▼▼▼

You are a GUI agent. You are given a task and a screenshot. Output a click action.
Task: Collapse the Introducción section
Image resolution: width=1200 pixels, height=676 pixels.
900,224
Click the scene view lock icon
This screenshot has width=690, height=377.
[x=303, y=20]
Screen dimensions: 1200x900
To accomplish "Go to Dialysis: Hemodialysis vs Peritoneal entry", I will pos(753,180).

▲▲▲

Task directions. Using the entries above, restate word for word every line from the one that contains "Task: Collapse the Introducción section" through the last.

Answer box.
Task: Collapse the Introducción section
Image resolution: width=1200 pixels, height=676 pixels.
900,224
Click the scene view lock icon
This screenshot has width=690, height=377.
[x=303, y=20]
Screen dimensions: 1200x900
To accomplish "Go to Dialysis: Hemodialysis vs Peritoneal entry", I will pos(753,180).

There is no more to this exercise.